### [Written instruction]
Count the lines in the entries below that contain the string "icon", matching case exactly. Reply with the number alone.

### [Recorded information]

-- -- --

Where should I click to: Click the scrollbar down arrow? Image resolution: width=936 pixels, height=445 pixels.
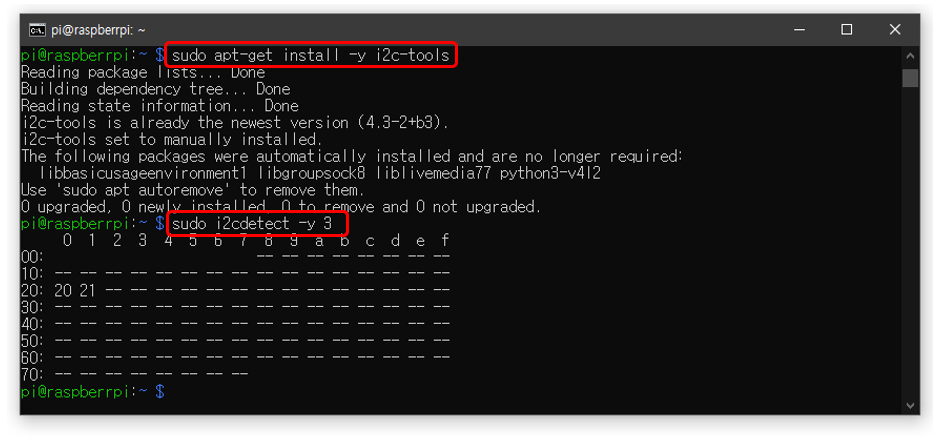[910, 405]
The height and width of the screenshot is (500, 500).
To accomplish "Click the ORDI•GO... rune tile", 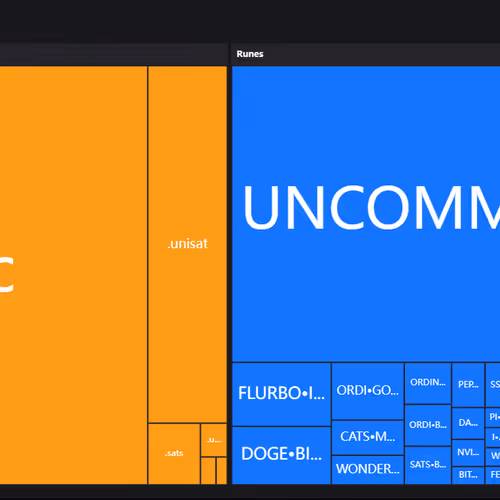I will [368, 391].
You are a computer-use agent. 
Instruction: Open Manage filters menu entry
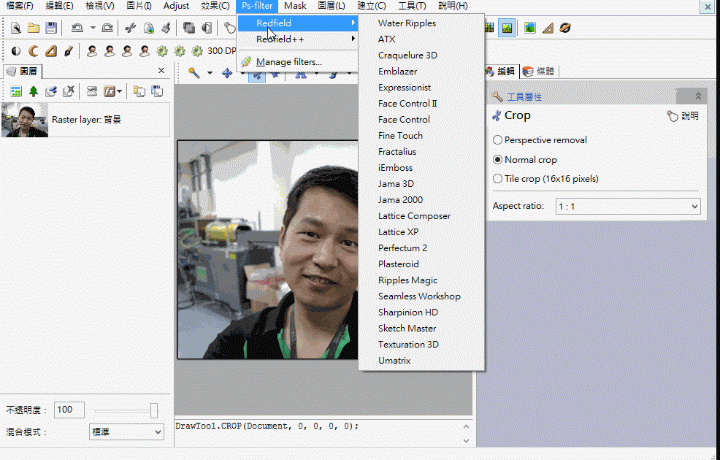coord(288,62)
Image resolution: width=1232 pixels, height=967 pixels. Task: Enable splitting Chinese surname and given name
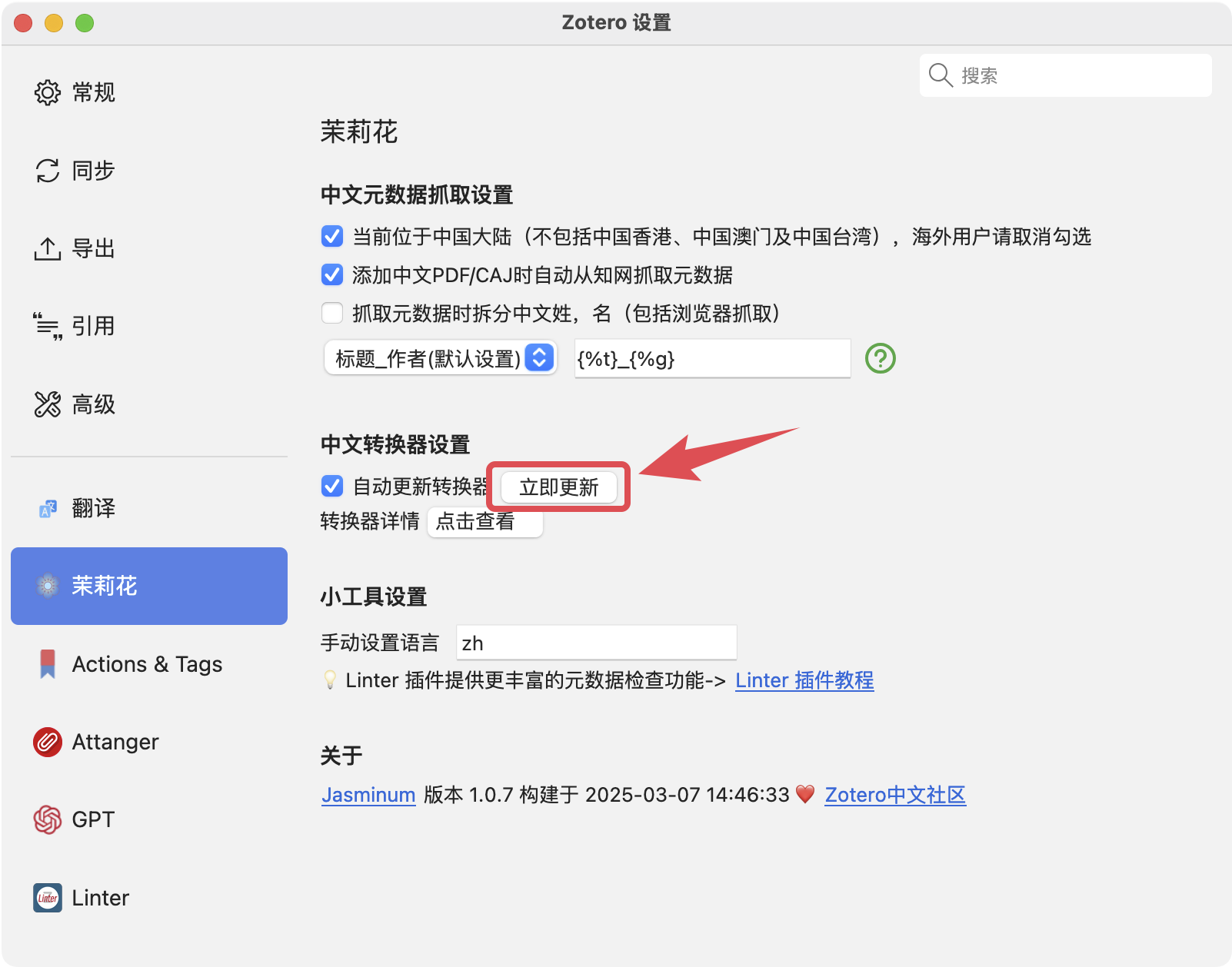pos(332,313)
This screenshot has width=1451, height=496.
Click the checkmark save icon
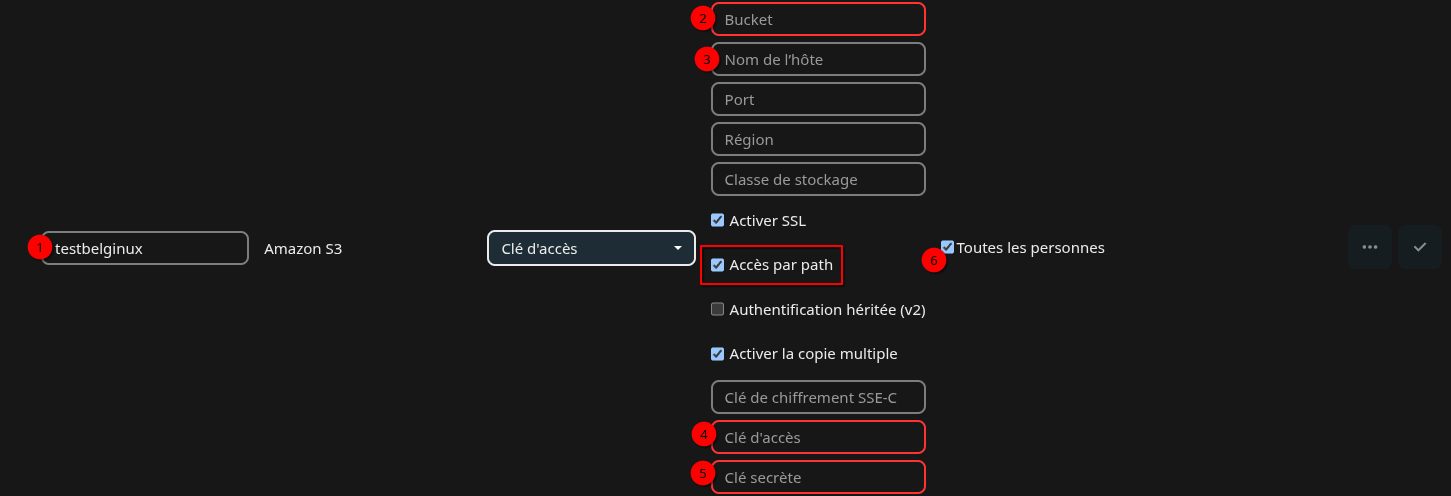[x=1420, y=247]
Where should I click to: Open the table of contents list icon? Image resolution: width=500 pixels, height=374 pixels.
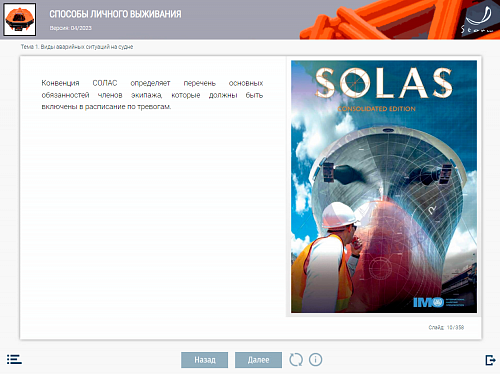click(14, 359)
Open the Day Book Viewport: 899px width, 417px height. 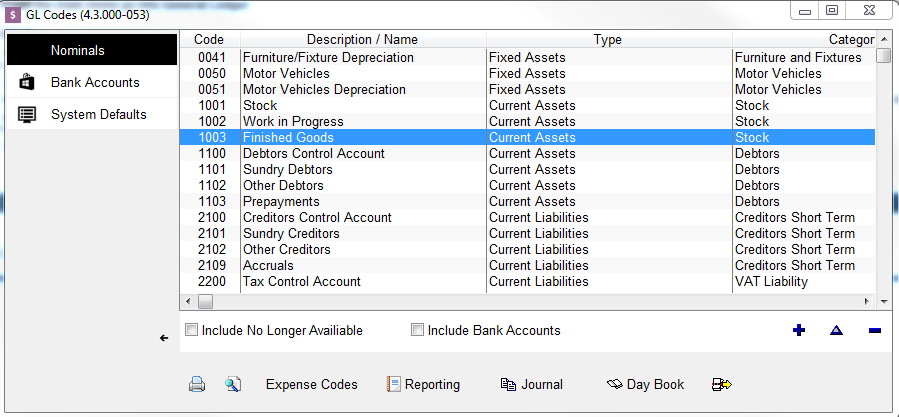click(x=646, y=384)
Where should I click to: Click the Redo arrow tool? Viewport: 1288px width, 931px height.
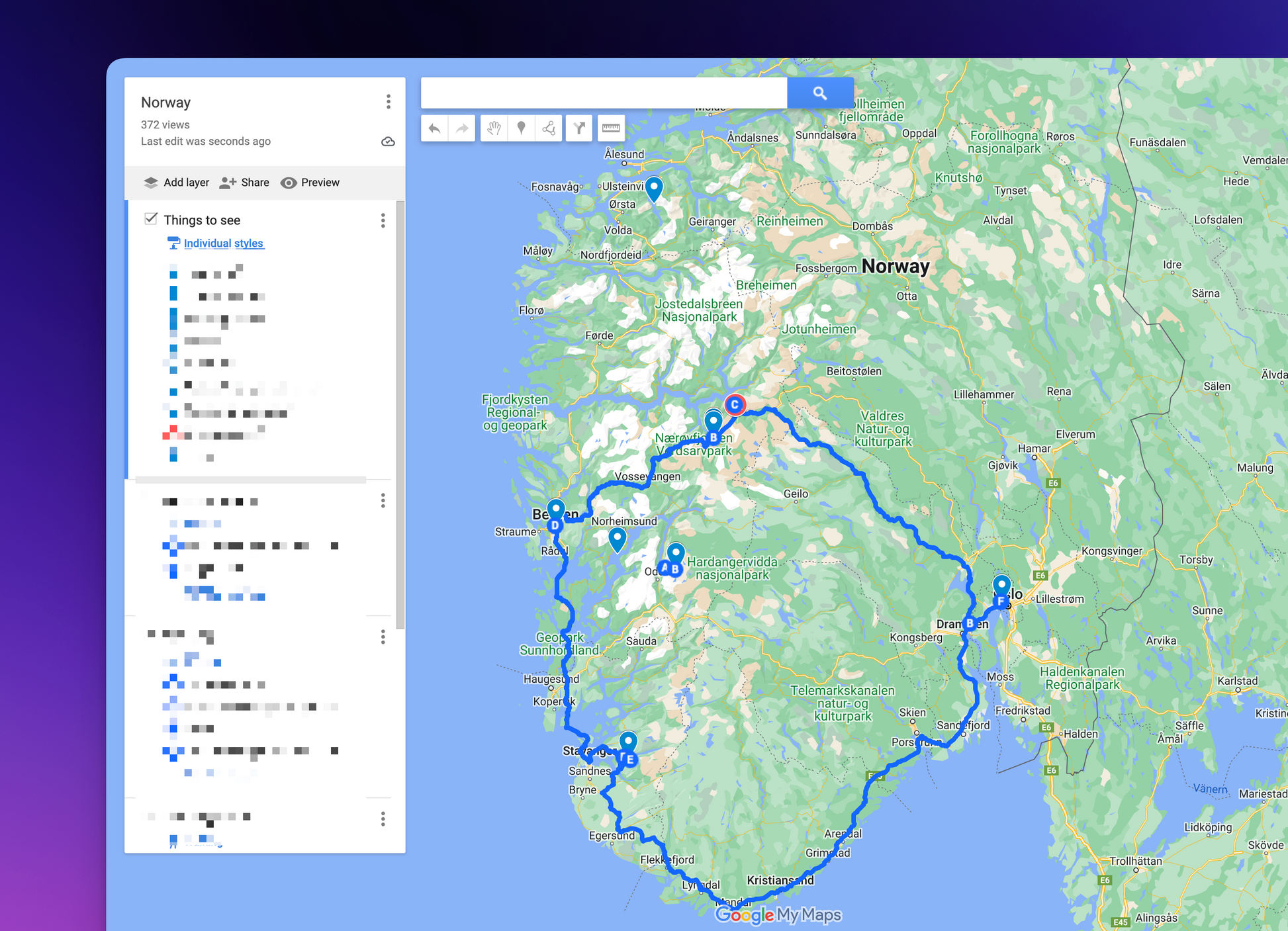point(462,128)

-- -- --

### [Exercise answer]
2